Simple introduction to scoring
Search engines like Sphinx/Manticore Search take texts from documents, split it into tokens and allow searching a bag of tokens/words over this collection.
In the most simple scenario this collection contains the tokens/words ( in what we call the index dictionary) and list with documents where they were found and document’s fields in which they are found.
The search identifies in the first place of one of the input words exists in the collection and it extracts the documents list which later is merged with the other words lists to compile of list of documents that contain all words from the input.
If we have more than one documents respecting this criteria the next step is to make a difference between them. Which of these documents are more relevant for the given input?
A first and simple differentiator is to count the occurences of each input word in the document. More occurences means more relevant word? It depends.
Some words can be found many times in document - which we can consider that the word is important to that document, but the word can also appear in a lot of other documents from the collection - which raise the question if that word is just a common word and it’s importance should be diminished.
If we count the occurences (frequency) of a word in a document we will want to suppress the possible effect (on our count) of these common words. For this we add a counter of the documents that contain the word - this is the “term frequency” - and another counter that tell us in how many documents (compared to total) the word is found - the inverse of it is known as inverse document frequency (IDF) and is a measure of specificity of a term.

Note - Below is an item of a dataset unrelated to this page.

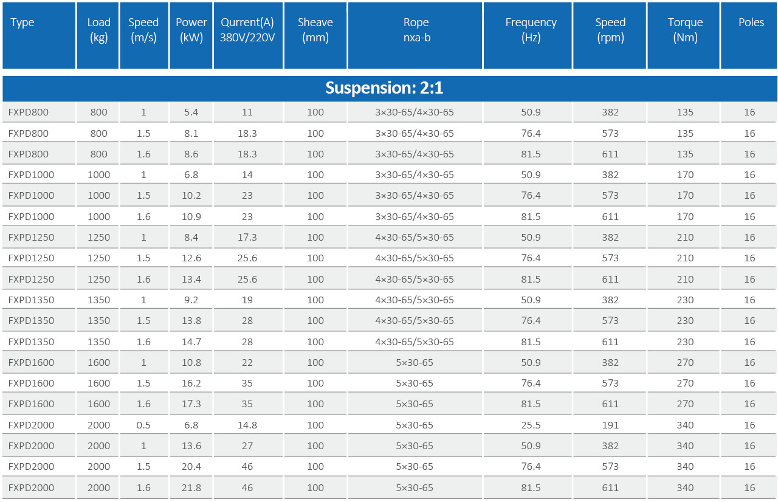Click the 191 rpm speed cell
778x502 pixels.
[610, 425]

Together these two form TF-IDF which tells us how important is a word relative to a document in a collection. Based on IDF we can also compute another wide used ranking function - BM25.
BM25 and TF-IDF
How these factors are implemented and can be used in Manticore Search?
For start, there are several built-in rankers (scoring formulas) that can be used right away. But the most important is the expression ranker which allows to access these factors and create custom formulas.
We mentioned earlier the BM25 ranking function, which in Manticore is included in the default ranker (proximity_bm25) and it can also be used as a document-level factor in ranking expressions.
We’re not going to enter into the details of BM25 as there are plenty of scholar papers about, but we’ll focus on the Manticore implementation.
What must be noted about the bm25 factor is that the name is a bit improper as it’s not a traditional implementation of BM25, but rather an estimate equivalent of BM25(K1=1.2,B=0)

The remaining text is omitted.